◆ Your objective ◆
With nothing added or dropped, copy the data that follows exactly.

=== Supplied data ===

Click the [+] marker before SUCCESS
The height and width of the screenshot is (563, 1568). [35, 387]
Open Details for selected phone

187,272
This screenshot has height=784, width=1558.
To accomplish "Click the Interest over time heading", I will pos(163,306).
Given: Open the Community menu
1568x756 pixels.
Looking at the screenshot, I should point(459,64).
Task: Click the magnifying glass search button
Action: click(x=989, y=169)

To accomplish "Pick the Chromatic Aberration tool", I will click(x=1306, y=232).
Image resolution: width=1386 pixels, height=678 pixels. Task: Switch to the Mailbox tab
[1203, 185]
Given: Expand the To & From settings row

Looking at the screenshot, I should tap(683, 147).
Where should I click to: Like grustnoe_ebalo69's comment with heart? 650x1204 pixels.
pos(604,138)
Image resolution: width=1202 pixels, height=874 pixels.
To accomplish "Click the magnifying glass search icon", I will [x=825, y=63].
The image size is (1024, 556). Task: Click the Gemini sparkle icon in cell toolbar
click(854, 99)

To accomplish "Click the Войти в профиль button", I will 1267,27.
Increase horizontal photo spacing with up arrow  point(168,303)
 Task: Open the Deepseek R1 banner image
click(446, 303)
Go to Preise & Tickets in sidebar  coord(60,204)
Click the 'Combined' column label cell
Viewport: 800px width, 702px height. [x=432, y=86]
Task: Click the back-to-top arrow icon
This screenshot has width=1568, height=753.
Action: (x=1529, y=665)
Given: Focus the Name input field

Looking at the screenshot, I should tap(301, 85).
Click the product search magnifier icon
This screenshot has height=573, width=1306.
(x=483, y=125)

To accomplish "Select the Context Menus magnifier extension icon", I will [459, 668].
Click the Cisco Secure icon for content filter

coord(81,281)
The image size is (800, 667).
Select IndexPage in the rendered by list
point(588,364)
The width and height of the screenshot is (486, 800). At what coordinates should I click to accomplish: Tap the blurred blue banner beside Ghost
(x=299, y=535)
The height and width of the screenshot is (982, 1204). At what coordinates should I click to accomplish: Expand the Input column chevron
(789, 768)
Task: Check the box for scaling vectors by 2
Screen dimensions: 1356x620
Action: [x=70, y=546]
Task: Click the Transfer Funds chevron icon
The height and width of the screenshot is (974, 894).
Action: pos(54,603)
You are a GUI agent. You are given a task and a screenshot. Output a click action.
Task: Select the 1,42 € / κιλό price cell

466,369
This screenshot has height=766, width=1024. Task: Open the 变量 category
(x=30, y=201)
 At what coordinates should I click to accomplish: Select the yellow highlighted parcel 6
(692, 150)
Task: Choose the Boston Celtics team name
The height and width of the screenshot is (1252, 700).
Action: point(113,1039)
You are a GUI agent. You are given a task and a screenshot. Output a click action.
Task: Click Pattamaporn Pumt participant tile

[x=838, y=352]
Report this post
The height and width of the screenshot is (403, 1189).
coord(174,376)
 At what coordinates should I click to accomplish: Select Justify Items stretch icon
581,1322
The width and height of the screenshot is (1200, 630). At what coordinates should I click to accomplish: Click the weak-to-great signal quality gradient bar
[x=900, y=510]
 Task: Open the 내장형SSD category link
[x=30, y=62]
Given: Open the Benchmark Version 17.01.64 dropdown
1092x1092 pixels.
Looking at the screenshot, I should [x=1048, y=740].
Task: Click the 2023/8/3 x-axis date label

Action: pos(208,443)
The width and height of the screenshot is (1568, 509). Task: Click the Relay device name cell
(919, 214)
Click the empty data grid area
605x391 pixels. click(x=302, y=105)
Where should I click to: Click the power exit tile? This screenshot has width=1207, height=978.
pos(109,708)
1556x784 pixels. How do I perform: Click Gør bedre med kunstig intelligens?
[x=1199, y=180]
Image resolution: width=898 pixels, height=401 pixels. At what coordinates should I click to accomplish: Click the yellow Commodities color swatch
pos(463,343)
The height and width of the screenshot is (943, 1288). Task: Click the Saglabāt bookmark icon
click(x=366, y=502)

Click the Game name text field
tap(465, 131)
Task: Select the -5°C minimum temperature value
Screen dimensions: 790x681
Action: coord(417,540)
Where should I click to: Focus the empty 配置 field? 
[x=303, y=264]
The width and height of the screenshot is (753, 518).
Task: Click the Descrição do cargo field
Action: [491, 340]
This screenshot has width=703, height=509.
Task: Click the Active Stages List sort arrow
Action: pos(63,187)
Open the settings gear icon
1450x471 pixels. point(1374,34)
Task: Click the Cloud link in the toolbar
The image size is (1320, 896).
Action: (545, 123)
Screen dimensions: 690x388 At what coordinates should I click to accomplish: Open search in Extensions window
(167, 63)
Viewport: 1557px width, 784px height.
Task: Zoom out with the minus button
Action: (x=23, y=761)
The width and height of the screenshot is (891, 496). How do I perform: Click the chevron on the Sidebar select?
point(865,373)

===

◆ Answer space ◆
Click the [+] marker before SUCCESS
The height and width of the screenshot is (563, 1568). [35, 387]
Open Details for selected phone

187,272
This screenshot has height=784, width=1558.
To accomplish "Click the Interest over time heading", I will pos(163,306).
Given: Open the Community menu
1568x756 pixels.
Looking at the screenshot, I should point(459,64).
Task: Click the magnifying glass search button
Action: click(x=989, y=169)

To accomplish "Pick the Chromatic Aberration tool", I will click(x=1306, y=232).
Image resolution: width=1386 pixels, height=678 pixels. Task: Switch to the Mailbox tab
[1203, 185]
Given: Expand the To & From settings row

Looking at the screenshot, I should tap(683, 147).
Where should I click to: Like grustnoe_ebalo69's comment with heart? 650x1204 pixels.
pos(604,138)
Image resolution: width=1202 pixels, height=874 pixels.
To accomplish "Click the magnifying glass search icon", I will [x=825, y=63].
The image size is (1024, 556). Task: Click the Gemini sparkle icon in cell toolbar
click(854, 99)

To accomplish "Click the Войти в профиль button", I will 1267,27.
Increase horizontal photo spacing with up arrow  point(168,303)
 Task: Open the Deepseek R1 banner image
click(446, 303)
Go to Preise & Tickets in sidebar  coord(60,204)
Click the 'Combined' column label cell
Viewport: 800px width, 702px height. [x=432, y=86]
Task: Click the back-to-top arrow icon
This screenshot has width=1568, height=753.
Action: (x=1529, y=665)
Given: Focus the Name input field

Looking at the screenshot, I should tap(301, 85).
Click the product search magnifier icon
This screenshot has height=573, width=1306.
(x=483, y=125)

To accomplish "Select the Context Menus magnifier extension icon", I will [459, 668].
Click the Cisco Secure icon for content filter

coord(81,281)
The image size is (800, 667).
Select IndexPage in the rendered by list
point(588,364)
The width and height of the screenshot is (486, 800). At what coordinates should I click to accomplish: Tap the blurred blue banner beside Ghost
(x=299, y=535)
The height and width of the screenshot is (982, 1204). At what coordinates should I click to accomplish: Expand the Input column chevron
(789, 768)
Task: Check the box for scaling vectors by 2
Screen dimensions: 1356x620
Action: [x=70, y=546]
Task: Click the Transfer Funds chevron icon
The height and width of the screenshot is (974, 894).
Action: pos(54,603)
You are a GUI agent. You are given a task and a screenshot. Output a click action.
Task: Select the 1,42 € / κιλό price cell

466,369
This screenshot has height=766, width=1024. Task: Open the 变量 category
(x=30, y=201)
 At what coordinates should I click to accomplish: Select the yellow highlighted parcel 6
(692, 150)
Task: Choose the Boston Celtics team name
The height and width of the screenshot is (1252, 700).
Action: point(113,1039)
You are a GUI agent. You are given a task and a screenshot. Output a click action.
Task: Click Pattamaporn Pumt participant tile

[x=838, y=352]
Report this post
The height and width of the screenshot is (403, 1189).
coord(174,376)
 At what coordinates should I click to accomplish: Select Justify Items stretch icon
581,1322
The width and height of the screenshot is (1200, 630). At what coordinates should I click to accomplish: Click the weak-to-great signal quality gradient bar
[x=900, y=510]
 Task: Open the 내장형SSD category link
[x=30, y=62]
Given: Open the Benchmark Version 17.01.64 dropdown
1092x1092 pixels.
Looking at the screenshot, I should [x=1048, y=740].
Task: Click the 2023/8/3 x-axis date label

Action: pos(208,443)
The width and height of the screenshot is (1568, 509). Task: Click the Relay device name cell
(919, 214)
Click the empty data grid area
605x391 pixels. click(x=302, y=105)
Where should I click to: Click the power exit tile? This screenshot has width=1207, height=978.
pos(109,708)
1556x784 pixels. How do I perform: Click Gør bedre med kunstig intelligens?
[x=1199, y=180]
Image resolution: width=898 pixels, height=401 pixels. At what coordinates should I click to accomplish: Click the yellow Commodities color swatch
pos(463,343)
The height and width of the screenshot is (943, 1288). Task: Click the Saglabāt bookmark icon
click(x=366, y=502)

Click the Game name text field
tap(465, 131)
Task: Select the -5°C minimum temperature value
Screen dimensions: 790x681
Action: coord(417,540)
Where should I click to: Focus the empty 配置 field? 
[x=303, y=264]
The width and height of the screenshot is (753, 518).
Task: Click the Descrição do cargo field
Action: [491, 340]
This screenshot has width=703, height=509.
Task: Click the Active Stages List sort arrow
Action: pos(63,187)
Open the settings gear icon
1450x471 pixels. point(1374,34)
Task: Click the Cloud link in the toolbar
The image size is (1320, 896).
Action: (545, 123)
Screen dimensions: 690x388 At what coordinates should I click to accomplish: Open search in Extensions window
(167, 63)
Viewport: 1557px width, 784px height.
Task: Zoom out with the minus button
Action: (x=23, y=761)
The width and height of the screenshot is (891, 496). How do I perform: Click the chevron on the Sidebar select?
point(865,373)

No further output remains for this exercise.